What’s the craziest thing that has ever happened?

Well early on, I don’t want to say it’s the craziest thing that happened, more like crazy challenges. When we started our menu in Napa, it was really-really traditional. We had the Arepas, which is the white corn pocket, stuffed with the different things, and then we had the Cachapas, people were asking for the different combinations, like: I want plantains with chicken salad in the sweet corn pocket. I mean, I wouldn’t eat that, but if you want that, that’s what you want do, you can eat it.  I wouldn’t say crazy, it’s just interesting to listen to customers interpret your food, and being open. In terms of crazy stuff dealing with the city, like our neighbors upstairs they just throw random stuff at customers here, just because. It’s just navigating the city.  It’s just what the Mission is. You know if you want to be part of the city you have to be able to live with that.  One crazy thing is, where we are standing right in front of this mural, when we bought this place 5 yrs ago, it was a different mural. And the guy that did it was an LA artist. And the graffiti artists here got really mad at him, because he was taking a wall from them and not local, right? They erased his graffiti and then they did [painted] something. And then the guy came back and he did [painted] something. So we had these 10 days of graffiti work. So every morning, the guy would come and throw the paint on the restaurant window. Can you see all this red paint? It’s because, they were just throwing paint at the other person’s graffiti. If you go on to my blog, I have this title called Graffiti War and I have it all documented. And that is one of those things that has nothing to do with food, but has everything to do with the “thing”, it’s a living thing. Yeah, because people are walking in and they are like…crazy. What can I say? There was another instance that I remember when a disgruntled employee left us a black pigeon with needles on the front entrance.  It required some serious cleansing.  That’s some real Mission stuff right there!
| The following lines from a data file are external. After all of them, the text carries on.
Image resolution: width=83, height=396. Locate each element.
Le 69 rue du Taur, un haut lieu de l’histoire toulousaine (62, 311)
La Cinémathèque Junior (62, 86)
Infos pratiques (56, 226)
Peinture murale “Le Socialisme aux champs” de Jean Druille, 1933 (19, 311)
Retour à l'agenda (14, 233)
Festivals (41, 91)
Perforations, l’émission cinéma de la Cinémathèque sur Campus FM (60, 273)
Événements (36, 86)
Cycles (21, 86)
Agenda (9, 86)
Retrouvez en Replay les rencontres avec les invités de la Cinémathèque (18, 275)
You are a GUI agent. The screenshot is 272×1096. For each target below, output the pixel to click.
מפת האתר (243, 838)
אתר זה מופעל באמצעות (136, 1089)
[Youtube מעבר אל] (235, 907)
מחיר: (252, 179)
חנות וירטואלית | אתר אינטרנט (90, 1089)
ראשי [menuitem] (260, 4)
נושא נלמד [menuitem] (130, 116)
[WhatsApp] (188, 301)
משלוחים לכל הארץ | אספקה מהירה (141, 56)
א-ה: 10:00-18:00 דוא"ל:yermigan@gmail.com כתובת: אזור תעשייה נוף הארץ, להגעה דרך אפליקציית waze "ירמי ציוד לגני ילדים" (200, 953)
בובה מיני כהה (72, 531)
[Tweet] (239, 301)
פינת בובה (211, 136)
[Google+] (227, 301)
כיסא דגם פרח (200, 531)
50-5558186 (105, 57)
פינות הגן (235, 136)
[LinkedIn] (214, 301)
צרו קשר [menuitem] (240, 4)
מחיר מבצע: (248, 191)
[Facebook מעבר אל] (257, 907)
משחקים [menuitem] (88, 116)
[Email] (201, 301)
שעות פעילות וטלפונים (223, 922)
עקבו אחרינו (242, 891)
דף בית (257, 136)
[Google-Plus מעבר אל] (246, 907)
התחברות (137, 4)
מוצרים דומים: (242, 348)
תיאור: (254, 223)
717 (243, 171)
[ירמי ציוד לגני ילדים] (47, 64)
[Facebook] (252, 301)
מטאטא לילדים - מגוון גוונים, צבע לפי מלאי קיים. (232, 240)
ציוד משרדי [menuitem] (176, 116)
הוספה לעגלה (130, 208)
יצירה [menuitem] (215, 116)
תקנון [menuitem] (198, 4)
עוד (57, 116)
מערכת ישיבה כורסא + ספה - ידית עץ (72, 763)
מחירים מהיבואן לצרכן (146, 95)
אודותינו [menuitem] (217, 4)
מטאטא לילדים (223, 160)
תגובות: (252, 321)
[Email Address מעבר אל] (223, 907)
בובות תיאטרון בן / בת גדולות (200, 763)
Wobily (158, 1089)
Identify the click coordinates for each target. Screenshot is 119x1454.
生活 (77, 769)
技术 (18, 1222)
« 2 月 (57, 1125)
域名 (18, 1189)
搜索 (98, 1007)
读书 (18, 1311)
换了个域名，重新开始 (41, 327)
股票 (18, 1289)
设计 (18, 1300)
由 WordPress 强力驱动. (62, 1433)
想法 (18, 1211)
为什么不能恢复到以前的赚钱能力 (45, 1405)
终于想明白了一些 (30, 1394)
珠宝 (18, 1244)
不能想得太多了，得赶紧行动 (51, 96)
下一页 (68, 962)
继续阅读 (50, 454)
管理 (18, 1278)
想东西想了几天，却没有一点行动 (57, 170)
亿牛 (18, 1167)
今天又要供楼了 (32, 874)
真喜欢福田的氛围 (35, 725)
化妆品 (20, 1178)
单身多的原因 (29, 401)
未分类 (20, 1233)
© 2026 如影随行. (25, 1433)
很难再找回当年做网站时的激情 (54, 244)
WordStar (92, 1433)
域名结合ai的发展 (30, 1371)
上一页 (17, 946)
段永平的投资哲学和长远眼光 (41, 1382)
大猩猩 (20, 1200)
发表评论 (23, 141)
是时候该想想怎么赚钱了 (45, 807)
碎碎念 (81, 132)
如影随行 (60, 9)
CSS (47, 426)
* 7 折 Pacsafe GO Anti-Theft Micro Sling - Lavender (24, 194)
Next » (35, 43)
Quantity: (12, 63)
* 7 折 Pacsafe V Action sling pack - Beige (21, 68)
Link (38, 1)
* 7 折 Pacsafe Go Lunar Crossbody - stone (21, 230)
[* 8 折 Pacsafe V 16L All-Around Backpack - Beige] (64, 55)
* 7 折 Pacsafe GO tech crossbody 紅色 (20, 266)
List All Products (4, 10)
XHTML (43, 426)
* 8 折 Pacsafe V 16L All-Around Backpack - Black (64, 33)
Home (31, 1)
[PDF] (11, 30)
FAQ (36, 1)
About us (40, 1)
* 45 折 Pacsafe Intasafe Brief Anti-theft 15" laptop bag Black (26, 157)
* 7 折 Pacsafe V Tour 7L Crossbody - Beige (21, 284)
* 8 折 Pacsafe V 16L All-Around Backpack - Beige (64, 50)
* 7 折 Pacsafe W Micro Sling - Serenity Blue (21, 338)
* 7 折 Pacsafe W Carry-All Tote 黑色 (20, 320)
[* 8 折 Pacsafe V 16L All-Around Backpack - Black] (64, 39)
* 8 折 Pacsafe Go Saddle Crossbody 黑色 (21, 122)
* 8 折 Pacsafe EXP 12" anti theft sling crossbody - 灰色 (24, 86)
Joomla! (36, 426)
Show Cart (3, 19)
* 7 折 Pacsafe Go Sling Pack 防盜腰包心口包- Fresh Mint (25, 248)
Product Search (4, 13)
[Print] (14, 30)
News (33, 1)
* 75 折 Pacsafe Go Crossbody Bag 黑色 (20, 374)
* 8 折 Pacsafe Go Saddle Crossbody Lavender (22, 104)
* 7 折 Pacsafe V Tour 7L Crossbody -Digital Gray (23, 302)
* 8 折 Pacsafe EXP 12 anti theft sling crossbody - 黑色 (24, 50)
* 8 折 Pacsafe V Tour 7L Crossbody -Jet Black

Do you like where Mission is going and how it’s changing?

I don’t know. I think it’s a bigger question about San Francisco, right? And what’s going in San Francisco. I have an issue with the fight of the city not becoming affordable and just pushing people out. And it is going to change the soul of the city. But you know it’s probably cyclical, they can go, and they can come back. What I hate is, the sense that “money can buy anything”, and that is not true. And people feel like, they have a sense of ownership because “they can buy it”, and it’s like “no, you don’t own it”. So, I don’t know, I have mixed feelings about it. But at the same time, sales are up, people are out, they are spending money, people are downloading apps, so it’s very creative, it’s a different creative process, and that’s good. So I have mixed feelings.

What is your cooking philosophy?

Few things, One, I’ve never been attracted to extremely eccentric ingredients, things that are not easy to either find, or that you have to pay too much for, or that people cannot connect to. I like simplicity. I do believe very much in fresh, fresh food being made the fresher the better. I think where your inspiration comes from is really important and what you cook, and people find inspirations in different things. For me, it’s family and my heritage.

What do you want people to take away from your restaurant? And the experience they have here?

I want people to come in and say something different. It’s an ethnic experience. It’s food from Venezuela. It’s also 100% gluten free and naturally so. And it’s so because corn, plantain, yuca, and taro roots (which are core ingredients), those are 100% gluten free. And you can have delicious food without compromising the flavors. And that’s something we feel very strongly about. I want people to come out feeling satisfied and closer to something new that they didn’t know.